Los caciques de toda la vida

3. Banqueros al poder

La gran alianza: vascos y catalanes

Duelo de titanes: Cambó contra Juan March

El gran lobby industrial

4. El amigo americano

Un embajador llamado Coca-Cola

La súbita conversión al nuevo régimen

El gran salto adelante

5. De la autarquía al desarrollismo

Háganme caso, no se metan en política

El lobby de los lobbies

El oro de Franco

6. La adhesión inquebrantable al nuevo régimen

Por Dios, por España y por Franco

La apertura: luz al final del túnel

7. La nueva aristocracia económica

Durán Farell, el moderno Cambó

Todo el poder para los ingenieros de caminos

8. Madrid vs. Barcelona (o viceversa)

Auge, caída y resurrección de la banca

El fin de los tecnócratas

Lobbies y clientelismo político

El imperio anónimo

Bibliografía

 

 

 

 

 

 

Ellos lo saben

Prólogo

 

 

 

 

 

El libro de Carlos Sánchez que usted tiene entre sus manos no es una sesuda investigación académica del Capitalismo de amiguetes como raíz de los males de España, utilizando largas series temporales de datos de crecimiento económico. Para eso ya tenemos al ilustre don Leandro Prado de la Escosura, al que Carlos Sánchez cita.

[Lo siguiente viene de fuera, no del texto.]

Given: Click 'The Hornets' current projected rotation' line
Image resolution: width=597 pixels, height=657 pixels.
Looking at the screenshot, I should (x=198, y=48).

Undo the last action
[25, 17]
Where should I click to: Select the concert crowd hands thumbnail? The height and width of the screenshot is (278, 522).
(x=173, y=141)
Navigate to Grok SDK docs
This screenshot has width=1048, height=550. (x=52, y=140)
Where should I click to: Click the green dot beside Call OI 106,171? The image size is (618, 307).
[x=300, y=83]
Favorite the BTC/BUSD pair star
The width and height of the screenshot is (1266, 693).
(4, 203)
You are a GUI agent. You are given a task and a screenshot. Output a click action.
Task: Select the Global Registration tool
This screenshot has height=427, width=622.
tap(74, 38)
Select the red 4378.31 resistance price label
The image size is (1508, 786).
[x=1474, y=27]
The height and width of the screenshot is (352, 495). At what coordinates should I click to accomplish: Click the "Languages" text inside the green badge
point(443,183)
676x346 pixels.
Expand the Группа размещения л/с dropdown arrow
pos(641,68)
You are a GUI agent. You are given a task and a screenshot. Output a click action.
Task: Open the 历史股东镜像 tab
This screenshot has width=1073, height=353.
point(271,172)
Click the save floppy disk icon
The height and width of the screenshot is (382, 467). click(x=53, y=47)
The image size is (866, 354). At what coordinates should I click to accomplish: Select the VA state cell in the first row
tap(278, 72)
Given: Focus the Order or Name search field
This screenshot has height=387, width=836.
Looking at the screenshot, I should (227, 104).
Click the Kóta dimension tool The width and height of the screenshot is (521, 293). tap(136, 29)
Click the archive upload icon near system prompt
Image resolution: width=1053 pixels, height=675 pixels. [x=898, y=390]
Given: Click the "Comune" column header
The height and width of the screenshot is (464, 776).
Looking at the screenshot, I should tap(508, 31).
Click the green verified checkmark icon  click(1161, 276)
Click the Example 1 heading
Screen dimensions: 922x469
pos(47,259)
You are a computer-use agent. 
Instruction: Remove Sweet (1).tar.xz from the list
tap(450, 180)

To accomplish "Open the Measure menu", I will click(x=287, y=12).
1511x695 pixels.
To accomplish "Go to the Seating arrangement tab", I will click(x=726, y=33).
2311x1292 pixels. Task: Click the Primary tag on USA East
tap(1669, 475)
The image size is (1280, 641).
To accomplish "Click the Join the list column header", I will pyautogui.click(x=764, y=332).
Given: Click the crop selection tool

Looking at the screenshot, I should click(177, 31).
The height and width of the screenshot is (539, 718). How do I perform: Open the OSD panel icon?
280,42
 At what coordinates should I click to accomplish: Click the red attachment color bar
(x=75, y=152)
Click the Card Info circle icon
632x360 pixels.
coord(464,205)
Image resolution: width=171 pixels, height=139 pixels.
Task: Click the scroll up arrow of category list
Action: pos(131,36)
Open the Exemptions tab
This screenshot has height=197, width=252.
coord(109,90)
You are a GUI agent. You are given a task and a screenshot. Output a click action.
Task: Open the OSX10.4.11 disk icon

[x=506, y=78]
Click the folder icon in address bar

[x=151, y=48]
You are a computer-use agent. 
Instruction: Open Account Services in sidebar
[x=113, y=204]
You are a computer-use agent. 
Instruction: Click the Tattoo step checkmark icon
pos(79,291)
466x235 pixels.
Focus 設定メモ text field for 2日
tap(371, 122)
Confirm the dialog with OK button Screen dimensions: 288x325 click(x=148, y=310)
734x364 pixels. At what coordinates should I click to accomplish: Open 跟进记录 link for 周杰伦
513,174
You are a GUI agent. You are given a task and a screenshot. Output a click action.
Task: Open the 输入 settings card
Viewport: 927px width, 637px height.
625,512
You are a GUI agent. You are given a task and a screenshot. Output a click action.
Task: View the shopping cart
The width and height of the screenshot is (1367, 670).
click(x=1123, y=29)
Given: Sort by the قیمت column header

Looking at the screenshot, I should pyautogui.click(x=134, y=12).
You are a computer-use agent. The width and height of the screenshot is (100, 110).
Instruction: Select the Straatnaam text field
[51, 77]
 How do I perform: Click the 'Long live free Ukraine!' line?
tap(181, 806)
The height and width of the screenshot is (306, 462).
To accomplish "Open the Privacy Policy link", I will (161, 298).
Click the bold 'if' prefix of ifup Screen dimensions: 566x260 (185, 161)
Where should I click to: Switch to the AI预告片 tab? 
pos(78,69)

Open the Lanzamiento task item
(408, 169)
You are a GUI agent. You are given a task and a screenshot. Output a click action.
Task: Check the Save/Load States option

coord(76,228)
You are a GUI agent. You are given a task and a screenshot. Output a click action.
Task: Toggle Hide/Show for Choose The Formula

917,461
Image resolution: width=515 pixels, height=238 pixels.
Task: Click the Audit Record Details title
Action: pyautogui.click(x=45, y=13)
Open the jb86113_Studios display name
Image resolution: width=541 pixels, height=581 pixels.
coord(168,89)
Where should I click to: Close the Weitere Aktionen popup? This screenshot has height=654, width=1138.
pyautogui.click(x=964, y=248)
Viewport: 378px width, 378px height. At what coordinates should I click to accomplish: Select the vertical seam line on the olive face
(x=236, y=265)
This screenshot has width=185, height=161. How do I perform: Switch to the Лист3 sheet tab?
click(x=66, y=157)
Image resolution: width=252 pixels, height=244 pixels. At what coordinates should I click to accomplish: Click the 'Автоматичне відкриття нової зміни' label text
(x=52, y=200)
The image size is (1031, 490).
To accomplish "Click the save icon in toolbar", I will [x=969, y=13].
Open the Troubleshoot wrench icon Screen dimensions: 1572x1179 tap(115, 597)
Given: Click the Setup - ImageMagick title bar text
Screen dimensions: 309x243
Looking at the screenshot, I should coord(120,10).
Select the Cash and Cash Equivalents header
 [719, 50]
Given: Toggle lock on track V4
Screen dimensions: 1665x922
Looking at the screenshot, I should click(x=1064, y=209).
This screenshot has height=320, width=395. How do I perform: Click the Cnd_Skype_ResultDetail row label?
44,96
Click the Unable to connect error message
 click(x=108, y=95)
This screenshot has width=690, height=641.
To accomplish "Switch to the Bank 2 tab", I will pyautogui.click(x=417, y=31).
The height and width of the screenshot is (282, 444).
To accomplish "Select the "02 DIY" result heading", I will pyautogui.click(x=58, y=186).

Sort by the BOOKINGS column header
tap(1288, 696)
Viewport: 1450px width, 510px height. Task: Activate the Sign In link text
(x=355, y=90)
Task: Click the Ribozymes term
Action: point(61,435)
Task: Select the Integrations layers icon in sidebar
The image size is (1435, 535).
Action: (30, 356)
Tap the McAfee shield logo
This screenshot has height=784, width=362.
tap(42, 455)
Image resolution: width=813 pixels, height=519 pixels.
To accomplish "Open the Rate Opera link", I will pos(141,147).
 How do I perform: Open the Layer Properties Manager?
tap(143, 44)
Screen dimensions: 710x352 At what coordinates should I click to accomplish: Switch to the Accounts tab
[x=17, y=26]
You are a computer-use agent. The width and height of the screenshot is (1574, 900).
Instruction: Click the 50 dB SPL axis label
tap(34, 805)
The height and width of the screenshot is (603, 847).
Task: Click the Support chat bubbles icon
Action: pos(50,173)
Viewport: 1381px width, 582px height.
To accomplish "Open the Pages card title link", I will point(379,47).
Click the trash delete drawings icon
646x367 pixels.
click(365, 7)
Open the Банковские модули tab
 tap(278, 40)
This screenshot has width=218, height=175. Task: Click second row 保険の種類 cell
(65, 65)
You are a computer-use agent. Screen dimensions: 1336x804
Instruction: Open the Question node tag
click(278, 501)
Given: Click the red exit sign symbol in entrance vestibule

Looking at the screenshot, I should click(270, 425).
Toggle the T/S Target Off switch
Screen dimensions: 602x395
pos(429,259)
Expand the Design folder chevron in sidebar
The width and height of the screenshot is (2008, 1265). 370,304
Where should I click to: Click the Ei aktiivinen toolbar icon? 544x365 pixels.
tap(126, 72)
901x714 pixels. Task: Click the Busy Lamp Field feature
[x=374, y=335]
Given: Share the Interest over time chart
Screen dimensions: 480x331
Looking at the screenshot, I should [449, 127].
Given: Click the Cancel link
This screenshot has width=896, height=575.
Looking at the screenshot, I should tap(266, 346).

El libro, escrito por uno de los mejores periodistas económicos de nuestro país, es periodístico. Cuenta la misma historia económica, pero la cuenta con lenguaje y formas periodísticas, retratando a los personajes —Cambó, March, Gamazo— y los entramados político-empresariales en la historia de España que ilustran la picaresca, el clientelismo y la corrupción que ha sido endémica en nuestro país. El relato es vivo, dinámico y, lo mejor de todo, muy entretenido.

La pregunta, siempre, tiene que ver con el retraso de España. ¿Por qué España perdió el tren de la revolución industrial y los cambios posteriores? Los diagnósticos de los observadores contemporáneos y futuros, sean estos expertos académicos o periodistas, coinciden. Leandro Prado habla de tres razones: ausencia de competencia, subsidización de sectores clientelares «enchufados», sin importar el mérito, y corrupción. O, como decía el gran cronista Wenceslao Fernández Flórez de manera más colorida, la «industria nacional» no era más que una industria «agarrada a los maternales faldones de las casacas de los ministros. Se cría débil, raquítica, caprichosa y llorona». Durante el siglo XIX y gran parte del xx, la economía de España es una economía de rentistas que gobiernan mediante un sistema de caciquismo y clientelismo, impulsados en gran medida por un Estado débil.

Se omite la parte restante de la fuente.